As for resolution, they said it will support 1080p and 4K around 60FPS at release with 8K being worked on as well but that sounds further out if anyone even cares about 8K right now.

They also showed off their new controller, with a dedicated Google Assistant button and a button to capture video immediately for YouTube:


While Google are making their own dedicated gamepad, they did say it will be compatible with other devices too.

They also announced partnerships with both Unity and Unreal Engine and Stadia will "embrace full cross-platform play" including "game saves and progression". They also had id Software, talk about how it didn't take long to bring the new Doom Eternal to Stadia, thanks to how they made the previous Doom game with Vulkan.

This means, that development for Linux is suddenly going to become a priority for a lot more developers and publishers. I don't want to overstate how important that is, but it's a very exciting prospect. This doesn't suddenly mean we're going to see a lot more Linux games on the desktop, but it's entirely possible after they go through all the work to get the games working on Linux with Vulkan for Stadia.

Stream Connect is another service they talked about. They mentioned how developers have pushed the boundaries of gaming but often local co-op is left out, as doing it multiple times in top-end games can require really beefy hardware. With Stadia, each instance would be powered by their servers so it wouldn't be such an issue. They also talked about how if you're playing some sort of squad-based game, how you could bring up their screen to see what they're doing which sounds very cool.

Google also announced the formation of their own game studio, Stadia Games and Entertainment, to work on exclusive games for their new service.

As for support from more external game developers, they mentioned how they've shipped "development hardware" to over 100 developers. From what they said, it should be open to smaller developers as well as the usual AAA bunch.

Stadia is confirmed to be launching this year and it will be first available in the US, Canada, UK and "most of Europe". One thing wasn't mentioned at all—price, but they said more details will be available in the summer. The official site is also now up on stadia.com and developers have their own website to look over.

Google also posted up some extra information on their developer blog:

Google believes that open source is good for everyone. It enables and encourages collaboration and the development of technology, solving real-world problems. This is especially true on Stadia, as we believe the game development community has a strong history of collaboration, innovation and shared gains as techniques and technology continually improve. We’re investing in open-source technology to create the best platform for developers, in partnership with the people that use it. This starts with our platform foundations of Linux and Vulkan and shows in our selection of GPUs that have open-source drivers and tools. We’re integrating LLVM and DirectX Shader Compiler to ensure you get great features and performance from our compilers and debuggers. State-of-the-art graphics tools are critical to game developers, and we’re excited to leverage and contribute to RenderDoc, GAPID and Radeon GPU Profiler — best of breed open-source graphics debugging and profiling tools that are continually improving.

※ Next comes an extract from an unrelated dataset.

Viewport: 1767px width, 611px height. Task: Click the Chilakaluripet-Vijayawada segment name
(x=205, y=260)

There's probably plenty I missed, you can see their video on YouTube here.

As exciting and flashy as it sounds, it's obviously not Linux "desktop" gaming which is what the majority of our audience is likely interested in. However, things change and if it does become a huge hit we will cover it more often if readers request it. Linux gaming can mean all sorts of things from native games to emulators, Wine and Steam Play and now perhaps some cloud gaming so I don't want to rule it out. However, I can't see this replacing Steam, Humble, GOG, itch.io and so on for me personally.

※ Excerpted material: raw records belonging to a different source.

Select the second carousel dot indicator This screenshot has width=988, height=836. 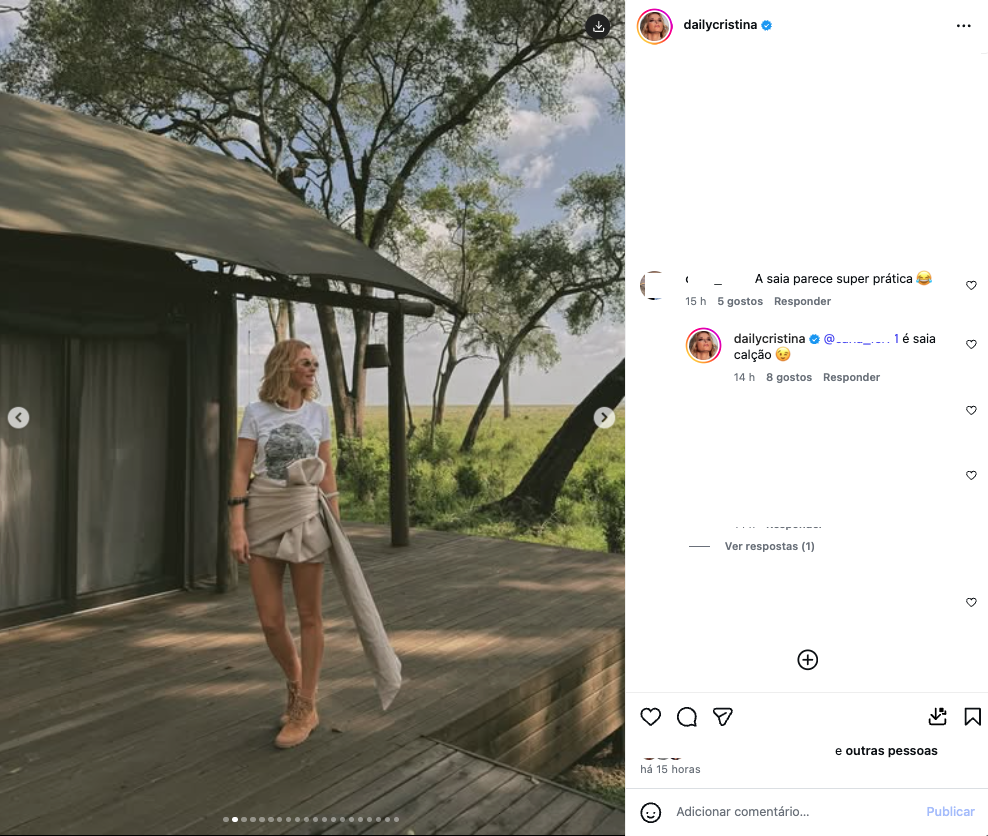tap(235, 818)
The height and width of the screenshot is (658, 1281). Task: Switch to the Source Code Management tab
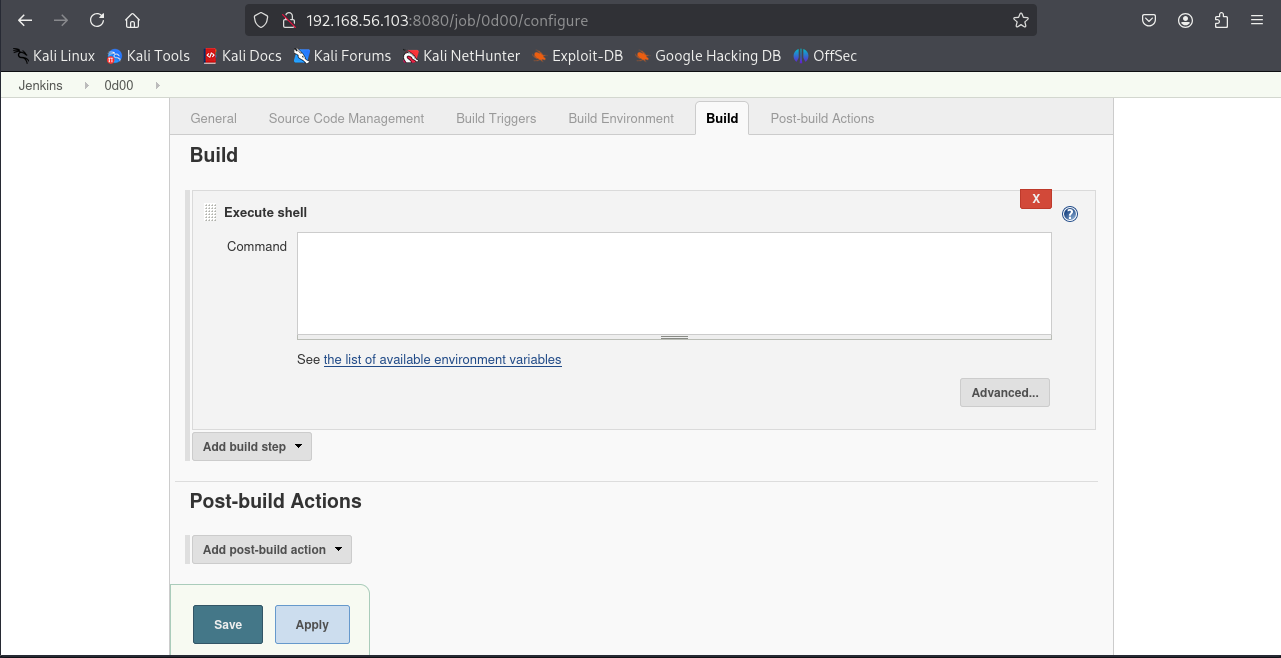346,118
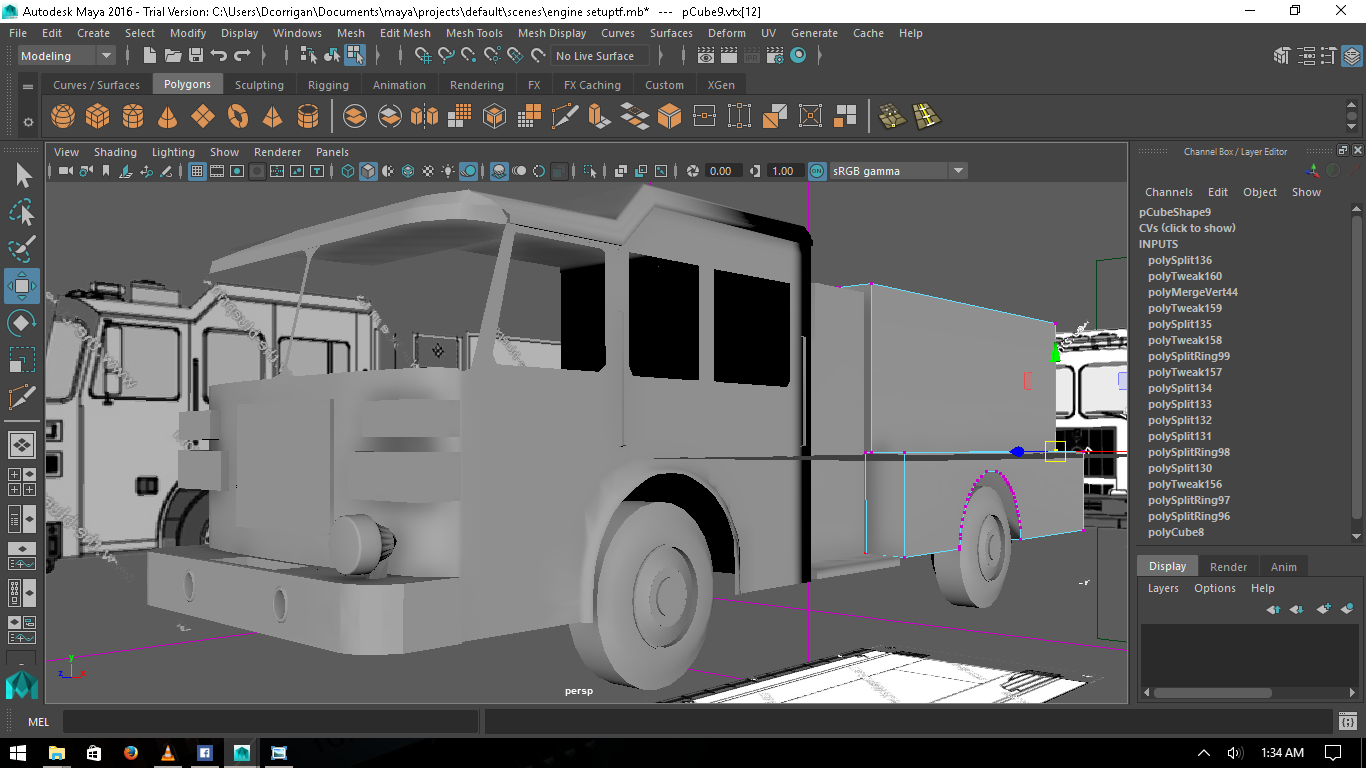Activate the Lasso select tool

point(21,212)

Obviously there’s still a lot of drawbacks to such a service, especially since you will likely have zero ownership of the actual games so they could get taken away at any time when licensing vanishes. At least with stores like Steam, you still get to access those games because you purchased them. Although, this does depend on what kind of licensing Google do with developers and publishers, it might not be an issue at all but it’s still a concern of mine. Latency and input lag, are also two other major concerns but given Google's power with their vast networks, it might not be so bad.

Also, good luck monitoring your bandwidth use with this, it's likely going to eat up a lot all of it. YouTube and Netflix use up quite a bit just for watching a 30-minute episode of something in good quality, how about a few hours per day gaming across Stadia? Ouch.

That doesn't even address the real elephant in the room, you're going to be giving Google even more of your data if you use this service, a lot more. This is the company that failed to promptly disclose a pretty huge data leak in Google+ after all. I don't want to be some sort of scaremongering crazy-person but it's something to think about.

As always, the comments are open for you to voice your opinion on it. Please remain respectful to those with a different opinion on the matter.

Article taken from GamingOnLinux.com.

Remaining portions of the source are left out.